▶ To do: According to the forum thread below on passing APM transaction information through a BlockingQueue, why does Eyal recommend the public API over writing a plugin? Answer in one to three sentences.

▶ Excerpt:

______________________________

Java APM Client: transfer transaction information when using BlockingQueue instead of ExecutorService

If you are asking about a problem you are experiencing, please use the following template, as it will help us help you. If you have a different problem, please delete all of this text :slight_smile:

APM Agent language and version:
Java APM Agent
'co.elastic.apm:apm-opentracing:1.6.2',
'co.elastic.apm:apm-agent-api:1.6.2'

Our Application use a java.util.concurrent.BlockingQueue to decouple the rest controller from the remote service.
How can I instrument the BlockingQueue-Class to transfer the current transaction to our remote service, like the ExecutorService. (see https://www.elastic.co/guide/en/apm/agent/java/current/supported-technologies-details.html#Async Frameworks

How can I transfer the current transaction information with the Public API, when I start new threads without the ExecutorService? Is there any documentation available?

Kind regards
Peter

Welcome to the Elastic APM forum :tada:

Those are interesting questions. Normally, you would either instrument something (eg BlockingQueue), preferably through an agent plugin, or use the public API.

Assuming that using the public API is an option for you, let's see if this can work for you:

  1. Use your blocking queue with a wrapper type that wraps the queued elements alongside a co.elastic.apm.api.Span object
  2. When you add an element to the queue, add it alongside a Span object. Now, it depends on how you want your transaction lifecycle to be managed:
    • if you want the thread reading from the queue to end and close the transaction - add the current transaction to the queued element
    • if you want the transaction to be ended by the thread adding to the queue, but want the context to be used by the thread reading from the queue, create a span and add it to the queue element.
  3. Find a proper method that is invoked on the reading thread and add manual instrumentation to it:
    • when this method starts- extract the span object from the queued element and activate it. If this is a span you created especially for the context delegation (and not a transaction) - you should also set the start timestamp accordingly.
    • when this method ends, end and deactivate the span/transaction

For other types of async stuff, try to follow a similar approach.

I hope this makes sense..
Eyal.

Kind regards for your answer.
Do you have an example how to implement these solution with a plugin, specially who to bind the Span object to my element when I add the element to the queue and how to get the span object from from the element when I read the element from the queue.

Kind regards
Peter

Peter,

What I meant is that a solution for doing that would be either by instrumentation (eg of BlockingQueue implementations in this case) or through the API, but not both (as your initial post seemed to ask about both).

Writing a robust, reliable, generic and performant enough plugin for such a use case is not trivial, but I believe you can use the public API to achieve what you want.

I just opened this pull request to demonstrate how you can do that.
In this case I used a wrapper to wrap the queued elements alongside an Elastic APM span, but that could be done in other ways of course. My assumption is that since you are able to use the API, you are also able to adjust your code to change the queue usage. You should find the way that suits your code the most with regard to where and how you actually correlate queued elements to spans.

______________________________

▶ Interface element rows:
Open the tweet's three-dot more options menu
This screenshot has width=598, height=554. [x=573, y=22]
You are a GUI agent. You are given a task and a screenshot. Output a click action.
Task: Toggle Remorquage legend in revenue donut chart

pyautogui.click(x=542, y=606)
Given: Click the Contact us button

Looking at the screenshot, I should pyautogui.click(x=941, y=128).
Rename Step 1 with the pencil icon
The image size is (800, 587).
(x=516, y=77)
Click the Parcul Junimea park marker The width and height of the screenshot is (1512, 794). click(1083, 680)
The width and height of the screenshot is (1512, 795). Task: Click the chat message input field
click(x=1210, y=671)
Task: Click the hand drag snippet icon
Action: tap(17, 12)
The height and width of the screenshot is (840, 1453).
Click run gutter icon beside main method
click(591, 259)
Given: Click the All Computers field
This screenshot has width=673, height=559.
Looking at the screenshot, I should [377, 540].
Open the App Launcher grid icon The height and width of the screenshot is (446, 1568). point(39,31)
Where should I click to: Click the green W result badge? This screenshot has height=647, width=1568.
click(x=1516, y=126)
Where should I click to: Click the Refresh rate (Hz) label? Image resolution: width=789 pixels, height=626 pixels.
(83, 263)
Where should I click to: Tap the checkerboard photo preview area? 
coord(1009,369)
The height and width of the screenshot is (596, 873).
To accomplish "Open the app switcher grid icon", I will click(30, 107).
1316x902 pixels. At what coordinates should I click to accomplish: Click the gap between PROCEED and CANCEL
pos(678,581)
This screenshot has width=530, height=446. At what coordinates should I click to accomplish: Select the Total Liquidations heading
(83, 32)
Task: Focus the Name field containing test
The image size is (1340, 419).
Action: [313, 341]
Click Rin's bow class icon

______________________________

▶ The answer: Eyal says that writing a robust, reliable, generic and performant enough plugin for this use case is not trivial, while the public API can achieve what Peter wants. Eyal also assumes that since Peter can use the API, Peter can adjust the code to change how the queue is used.